_Source text_
The sliding pin 5 is arranged on the door 3 close to the outer circumference of

the door 3 so that it may be easily received by the rotational unit 6 upon rotation of the

handle 8. The sliding pin 5 is held in place on the door 3 by pin housing 5a that

surrounds a base of the sliding pin 5. The interaction between sliding pin 5 and the

engagement surface 9 is further described in relation to Figs. 4-7. As may be seen,

Fig. 3 illustrates the locking device 4 when it is in its closed position and the door 3 is

firmly pressed against the container 2.

The locking device 4 comprises a stop pin 10 (see Fig. 2) that co-rotates with

the base portion 7 upon rotation of the base portion 7. The locking device 4 also

comprises a stationary plug 18 that is arranged to engage the stop pin 10 when the

locking device 4 is in the open position, thereby preventing further rotation of the base

portion 7.

Thus, the stop pin 10 and the stationary plug 18 provides an "open stop"

function so that an operator opening the door 3 becomes aware of when the sliding pin

5 is not longer engaged by the engagement surface 9, i.e. when the locking device 4

has been transferred to its open position.

The open stop pin 10 is in this example arranged to extend in a direction other

than the direction of the handle 8, such as a direction perpendicular to the handle 8.

This may facilitate the function of the stop pin 10, e.g. by allowing the stop pin 10 to

engage the stationary plug 18 arranged on the flange 19.

As best seen in Fig. 3, the stop pin 10 and the stationary plug 18 are arranged

on a first side 14a of the flange 14 and the base portion 7 is arranged on a second side

14b of the flange 14 that is opposite the first side 14a. The door 3 may also be

arranged on the second side 14b of the flange via suitable hinges. Thus, the first side

Restricted 14a may be a side not facing the door 3, whereas second side 14b may be a side of

the flange 14 that faces the door 14. Consequently, the handle 8 is arranged on the

outside side 14b of the flange 14, i.e. on the same side of the flange 14 as the door 3.

The base portion 7 comprises a shaft 15 extending through the flange 14 for

providing co-rotation of the stop pin 10 upon rotation of the base portion 7. The shaft 15 is connected to the base portion 7 and the bearing 22 is formed as a hole in the flange

14, at a position where the shaft 15 extends through the flange 14. This allows for

rotation of the base portion 7 relative the flange 14 upon rotation of the handle 8

around rotational axis A extending through the shaft 15.

_Jobs_
• 1. In the locking device passage, what holds the sliding pin in place on the door?
• 2. Reproduce the stretch of the locking device passage from "function so that" through "the handle 8.".

_Dataset excerpt_
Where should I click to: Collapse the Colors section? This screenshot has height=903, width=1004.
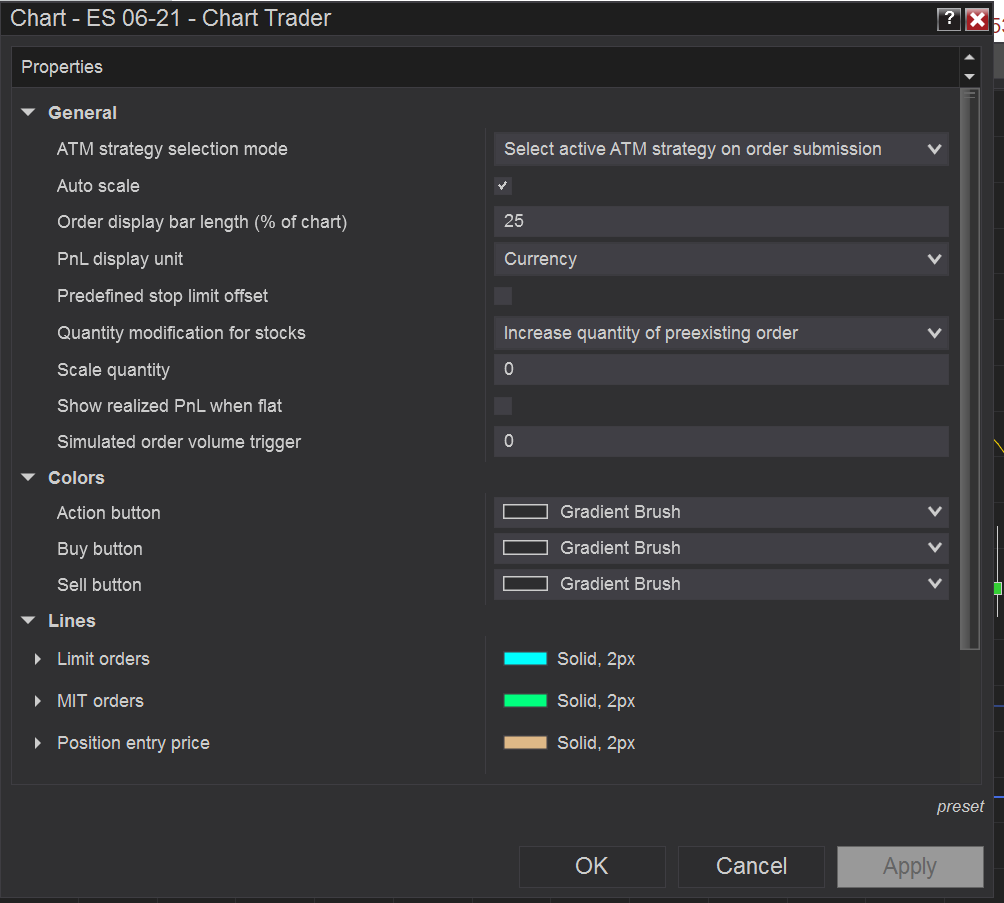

_Solutions to the exercise_
• 1. Pin housing 5a, which surrounds a base of the sliding pin 5.

• 2.
function so that an operator opening the door 3 becomes aware of when the sliding pin

5 is not longer engaged by the engagement surface 9, i.e. when the locking device 4

has been transferred to its open position.

The open stop pin 10 is in this example arranged to extend in a direction other

than the direction of the handle 8, such as a direction perpendicular to the handle 8.